## [Your objective]
Copy the listing below exactly. Pictures stay out of it.

/---

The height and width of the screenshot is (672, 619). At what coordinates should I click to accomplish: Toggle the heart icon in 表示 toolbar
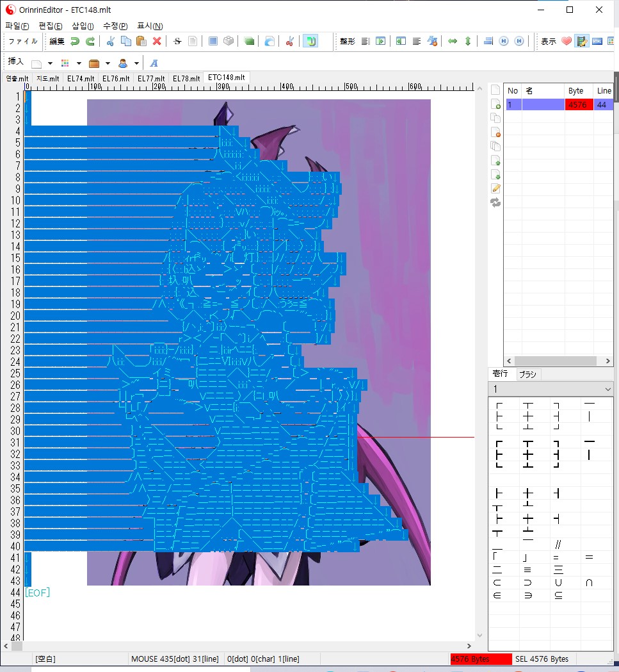(566, 42)
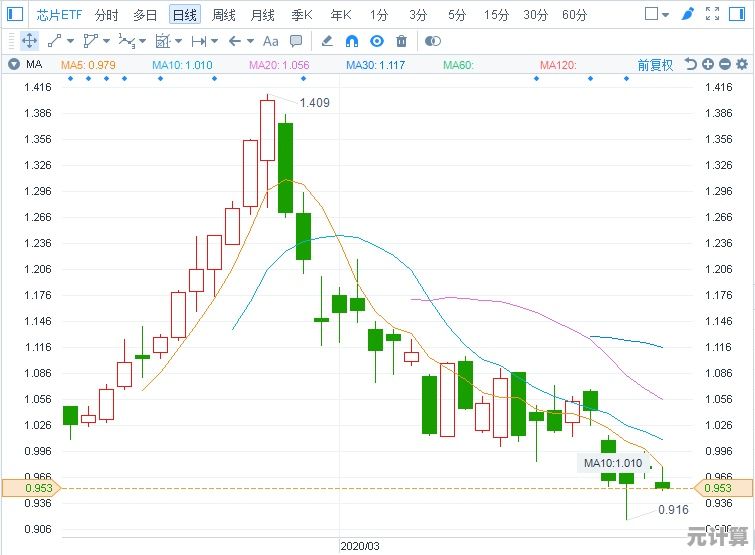Enter fullscreen chart mode
This screenshot has width=755, height=555.
(x=712, y=14)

\---

## [Answer section]
The height and width of the screenshot is (672, 619). At what coordinates should I click to accomplish: Toggle the heart icon in 表示 toolbar
(566, 42)
Enter fullscreen chart mode
This screenshot has width=755, height=555.
(x=712, y=14)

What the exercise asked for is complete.